Stillgarden Distillery sits just south of Dublin city centre in Stillorgan, and it crafts a range of modern Irish gins with real character. This afternoon tea experience takes you behind the scenes to find out what actually goes into each bottle - from the 120 botanicals lining the distillery walls to the blending decisions that give every gin its personality.
Your host starts with a welcome drink and a walkthrough of the history of distillation before guiding you through a tasting flight of four signature gins. Each pour comes with proper tasting notes and pairing suggestions, so you’ll come away actually knowing your juniper from your coriander seed rather than just nodding along. It’s the kind of knowledge that makes you much better company at a bar.

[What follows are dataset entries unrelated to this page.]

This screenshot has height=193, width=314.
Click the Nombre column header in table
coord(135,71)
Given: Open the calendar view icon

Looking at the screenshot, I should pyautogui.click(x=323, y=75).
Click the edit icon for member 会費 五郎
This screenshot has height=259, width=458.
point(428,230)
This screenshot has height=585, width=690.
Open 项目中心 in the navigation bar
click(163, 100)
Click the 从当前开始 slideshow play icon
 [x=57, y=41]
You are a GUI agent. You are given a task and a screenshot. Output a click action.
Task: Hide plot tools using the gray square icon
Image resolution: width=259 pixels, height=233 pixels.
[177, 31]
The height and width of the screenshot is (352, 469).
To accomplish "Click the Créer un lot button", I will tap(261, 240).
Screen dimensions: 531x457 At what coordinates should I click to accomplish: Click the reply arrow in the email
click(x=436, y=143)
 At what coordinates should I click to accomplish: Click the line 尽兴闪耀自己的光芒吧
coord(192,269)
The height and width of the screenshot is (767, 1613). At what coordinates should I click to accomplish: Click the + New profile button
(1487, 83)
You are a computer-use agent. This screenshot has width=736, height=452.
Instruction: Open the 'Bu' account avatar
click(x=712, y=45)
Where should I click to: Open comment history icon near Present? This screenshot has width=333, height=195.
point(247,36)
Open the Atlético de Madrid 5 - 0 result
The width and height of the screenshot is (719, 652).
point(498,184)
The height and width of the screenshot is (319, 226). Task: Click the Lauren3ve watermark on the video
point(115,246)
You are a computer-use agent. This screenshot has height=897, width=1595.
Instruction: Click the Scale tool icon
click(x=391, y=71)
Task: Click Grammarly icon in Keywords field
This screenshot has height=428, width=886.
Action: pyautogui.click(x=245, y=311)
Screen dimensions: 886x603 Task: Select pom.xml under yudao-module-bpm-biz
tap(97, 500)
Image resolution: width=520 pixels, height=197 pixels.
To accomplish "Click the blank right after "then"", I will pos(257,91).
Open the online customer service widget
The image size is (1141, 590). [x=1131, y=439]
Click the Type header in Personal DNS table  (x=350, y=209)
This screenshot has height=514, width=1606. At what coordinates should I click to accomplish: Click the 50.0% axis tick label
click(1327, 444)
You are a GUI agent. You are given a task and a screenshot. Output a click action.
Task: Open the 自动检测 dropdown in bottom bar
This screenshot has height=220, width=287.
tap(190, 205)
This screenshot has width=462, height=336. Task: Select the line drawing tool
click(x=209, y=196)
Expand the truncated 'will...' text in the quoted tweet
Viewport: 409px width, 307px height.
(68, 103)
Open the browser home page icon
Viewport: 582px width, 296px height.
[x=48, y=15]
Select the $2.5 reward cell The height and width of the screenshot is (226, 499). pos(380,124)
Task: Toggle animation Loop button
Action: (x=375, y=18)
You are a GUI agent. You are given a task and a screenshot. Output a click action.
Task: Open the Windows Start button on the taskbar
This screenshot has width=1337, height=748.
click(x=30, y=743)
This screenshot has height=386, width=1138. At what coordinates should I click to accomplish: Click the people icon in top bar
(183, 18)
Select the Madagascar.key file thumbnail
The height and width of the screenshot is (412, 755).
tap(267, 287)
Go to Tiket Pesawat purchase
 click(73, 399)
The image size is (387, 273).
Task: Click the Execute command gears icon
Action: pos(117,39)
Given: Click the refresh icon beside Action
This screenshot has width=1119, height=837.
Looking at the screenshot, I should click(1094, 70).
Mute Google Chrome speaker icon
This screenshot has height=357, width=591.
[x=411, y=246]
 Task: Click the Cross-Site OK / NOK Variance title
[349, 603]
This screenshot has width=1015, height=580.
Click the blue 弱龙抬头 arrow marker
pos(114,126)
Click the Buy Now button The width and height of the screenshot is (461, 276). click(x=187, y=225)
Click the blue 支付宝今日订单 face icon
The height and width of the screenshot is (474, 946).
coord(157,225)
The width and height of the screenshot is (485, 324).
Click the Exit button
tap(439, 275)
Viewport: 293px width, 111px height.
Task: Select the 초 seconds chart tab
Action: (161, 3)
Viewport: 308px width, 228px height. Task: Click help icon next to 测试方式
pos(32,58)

After the tasting you settle in for a full afternoon tea - layered cake stands, finger sandwiches, and sweet treats that pair surprisingly well with a gin and tonic. The session wraps up with a relaxed Q&A where you can ask the distillery’s liquid experts whatever you like. If gin isn’t your thing, non-alcoholic alternatives are available - just let the team know when you book and they’ll sort you out.
Get the Luas Green Line to Stillorgan and save yourself the parking headache. Stillgarden is an easy journey from the city centre, and since you’re tasting gin you’ll be glad you don’t have to drive back. The Luas stops within reasonable walking distance of the distillery, and the journey from the city takes about 20 minutes.
Go in with curiosity rather than expertise. You don’t need to know anything about gin to have a brilliant time here. The liquid expert is used to absolute beginners and genuine enthusiasts alike, and the Q&A session is much more interesting when people ask the questions they actually want answered rather than the ones they think sound sophisticated.
Try the non-alcoholic botanical flight if you’re not a spirits person. It’s genuinely worth doing even if gin isn’t your drink - you still get to understand the botanicals, the blending process, and the craft behind the distillery. The afternoon tea is just as good regardless.
This makes a really strong alternative to a standard Dublin city activity if you’ve already done the museums and castles. It’s south of the city so it feels like a proper trip somewhere, and it’s the kind of thing Dublin locals don’t always know about themselves. Good conversational currency.
Book it as a paired outing with something nearby. Stillorgan is close to the coast at Dun Laoghaire, so you could easily combine the distillery experience with a coastal walk along the pier or a meal by the sea before or after.